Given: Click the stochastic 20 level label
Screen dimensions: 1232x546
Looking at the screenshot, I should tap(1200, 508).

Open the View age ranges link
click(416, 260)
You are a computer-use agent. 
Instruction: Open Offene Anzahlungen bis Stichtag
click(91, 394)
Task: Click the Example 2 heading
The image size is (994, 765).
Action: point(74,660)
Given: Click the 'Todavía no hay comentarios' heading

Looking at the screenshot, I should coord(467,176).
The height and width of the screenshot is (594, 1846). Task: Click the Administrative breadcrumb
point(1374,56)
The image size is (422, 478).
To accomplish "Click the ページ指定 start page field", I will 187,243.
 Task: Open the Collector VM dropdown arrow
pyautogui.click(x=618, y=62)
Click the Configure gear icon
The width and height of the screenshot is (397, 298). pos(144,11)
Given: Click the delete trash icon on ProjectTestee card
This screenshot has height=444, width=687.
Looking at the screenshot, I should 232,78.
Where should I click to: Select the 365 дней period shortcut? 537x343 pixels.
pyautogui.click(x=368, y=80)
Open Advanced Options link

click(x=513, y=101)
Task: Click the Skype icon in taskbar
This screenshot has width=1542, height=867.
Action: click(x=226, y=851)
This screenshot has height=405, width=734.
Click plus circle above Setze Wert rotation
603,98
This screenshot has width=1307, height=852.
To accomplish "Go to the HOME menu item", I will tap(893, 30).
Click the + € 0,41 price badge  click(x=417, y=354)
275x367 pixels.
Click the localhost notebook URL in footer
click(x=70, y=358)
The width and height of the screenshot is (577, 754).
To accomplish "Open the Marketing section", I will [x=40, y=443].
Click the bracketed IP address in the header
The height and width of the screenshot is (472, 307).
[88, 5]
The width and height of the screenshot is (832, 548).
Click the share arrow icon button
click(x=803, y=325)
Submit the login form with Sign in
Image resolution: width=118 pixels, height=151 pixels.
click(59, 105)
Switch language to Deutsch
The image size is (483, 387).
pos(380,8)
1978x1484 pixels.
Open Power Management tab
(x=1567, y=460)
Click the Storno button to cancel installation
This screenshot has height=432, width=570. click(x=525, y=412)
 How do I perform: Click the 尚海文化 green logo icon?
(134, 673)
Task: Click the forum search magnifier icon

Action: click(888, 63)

▶ Task objective:
Once you reach the line containing "1978x1484 pixels.", include it and stop; until then, reproduce each line of the listing from its start exactly.

▶ Output:
Given: Click the stochastic 20 level label
Screen dimensions: 1232x546
Looking at the screenshot, I should tap(1200, 508).

Open the View age ranges link
click(416, 260)
You are a computer-use agent. 
Instruction: Open Offene Anzahlungen bis Stichtag
click(91, 394)
Task: Click the Example 2 heading
The image size is (994, 765).
Action: point(74,660)
Given: Click the 'Todavía no hay comentarios' heading

Looking at the screenshot, I should coord(467,176).
The height and width of the screenshot is (594, 1846). Task: Click the Administrative breadcrumb
point(1374,56)
The image size is (422, 478).
To accomplish "Click the ページ指定 start page field", I will 187,243.
 Task: Open the Collector VM dropdown arrow
pyautogui.click(x=618, y=62)
Click the Configure gear icon
The width and height of the screenshot is (397, 298). pos(144,11)
Given: Click the delete trash icon on ProjectTestee card
This screenshot has height=444, width=687.
Looking at the screenshot, I should 232,78.
Where should I click to: Select the 365 дней period shortcut? 537x343 pixels.
pyautogui.click(x=368, y=80)
Open Advanced Options link

click(x=513, y=101)
Task: Click the Skype icon in taskbar
This screenshot has width=1542, height=867.
Action: click(x=226, y=851)
This screenshot has height=405, width=734.
Click plus circle above Setze Wert rotation
603,98
This screenshot has width=1307, height=852.
To accomplish "Go to the HOME menu item", I will tap(893, 30).
Click the + € 0,41 price badge  click(x=417, y=354)
275x367 pixels.
Click the localhost notebook URL in footer
click(x=70, y=358)
The width and height of the screenshot is (577, 754).
To accomplish "Open the Marketing section", I will [x=40, y=443].
Click the bracketed IP address in the header
The height and width of the screenshot is (472, 307).
[88, 5]
The width and height of the screenshot is (832, 548).
Click the share arrow icon button
click(x=803, y=325)
Submit the login form with Sign in
Image resolution: width=118 pixels, height=151 pixels.
click(59, 105)
Switch language to Deutsch
The image size is (483, 387).
pos(380,8)
1978x1484 pixels.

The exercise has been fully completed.